I bolted downstairs - along with the rest of my brother sand sisters - to the front room of our country house on Airport Road. Mom had us sit down (Dad wasn't around - I think the divorce was final) in front of the tall Christmas tree decked with plastic icicles and spray snow (which I still think is awesome stuff). We went through the smaller gifts that we exchanged among siblings (car-shaped soap, box of nonpareil candy) and laughed a lot. It was great.
Then there was one more present for each child.
The Big Gift.
One by one we worked our way around the room. I'm telling you, I was in a sweat, (and I believe I was too young to even have sweat yet) but I can tell you the honest truth, I was shaking whenever I grabbed that wrapping paper. It seems the right size, but you never know...
I held the rectangular parcel vertically and I ripped it open halfway up.
Jerry Mahoney peeked through the whole inteh wrapping paper.
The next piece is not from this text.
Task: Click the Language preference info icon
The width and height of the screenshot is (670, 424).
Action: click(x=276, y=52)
I shouted, screamed and laughed. I kissed my mom and shouted some more. Christmas Day was Perfect.
I waited and waited and waited for something so long that I ached - and it came to pass.
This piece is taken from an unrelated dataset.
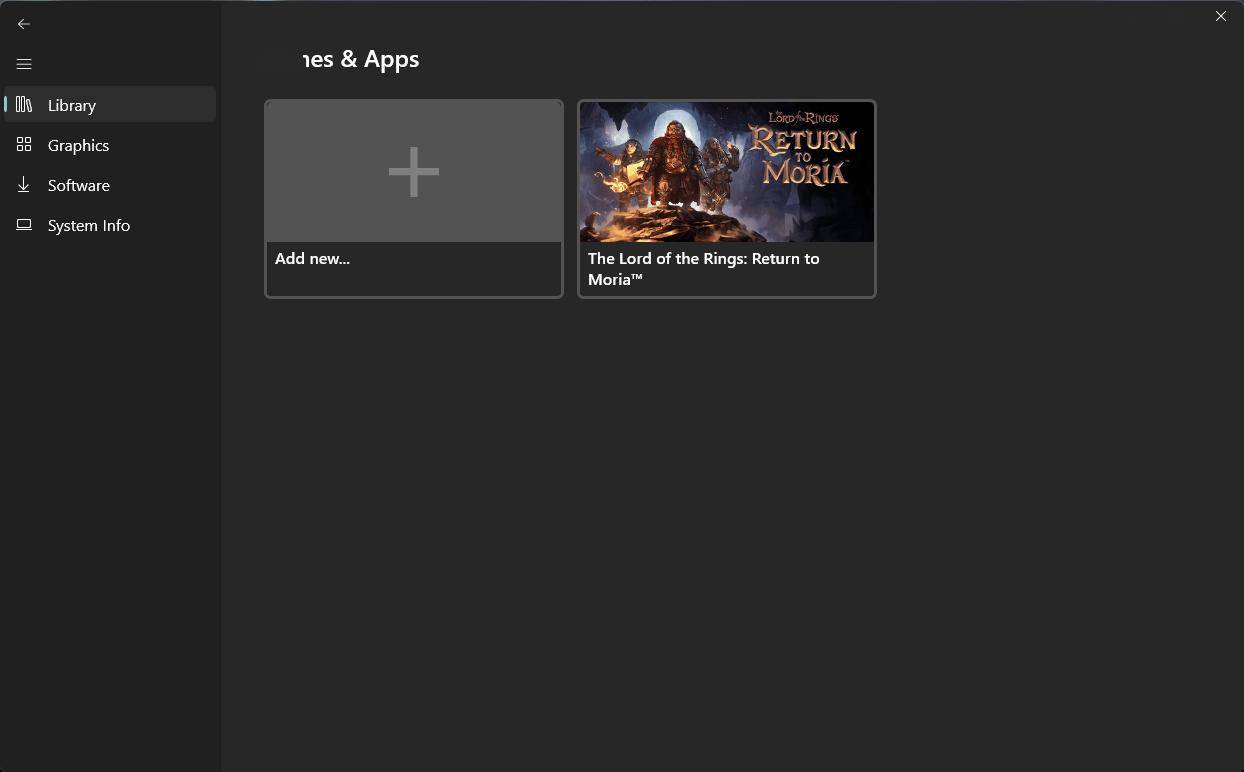Click the Graphics grid icon
Screen dimensions: 1244x772
[24, 145]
And I look at the life we have right now, and as much as I know things are fun and enjoyable, there are also hurts and griefs that we all face. I know there is a better life that God has for us. He's not a monster to make us suffer and then extinguish from existence. There is a Heaven and I wait anxiously for that day whenever I can see it all come true.
For we know that when this earthly tent we live in is taken down-when we die and leave these bodies-we will have a home in heaven, an eternal body made for us by God himself and not by human hands.
We grow weary in our present bodies, and we long for the day when we will put on our heavenly bodies like new clothing.
For we will not be spirits without bodies, but we will put on new heavenly bodies.
Our dying bodies make us groan and sigh, but it's not that we want to die and have no bodies at all. We want to slip into our new bodies so that these dying bodies will be swallowed up by everlasting life.
God himself has prepared us for this, and as a guarantee he has given us his Holy Spirit.
So we are always confident, even though we know that as long as we live in these bodies we are not at home with the Lord.
That is why we live by believing and not by seeing.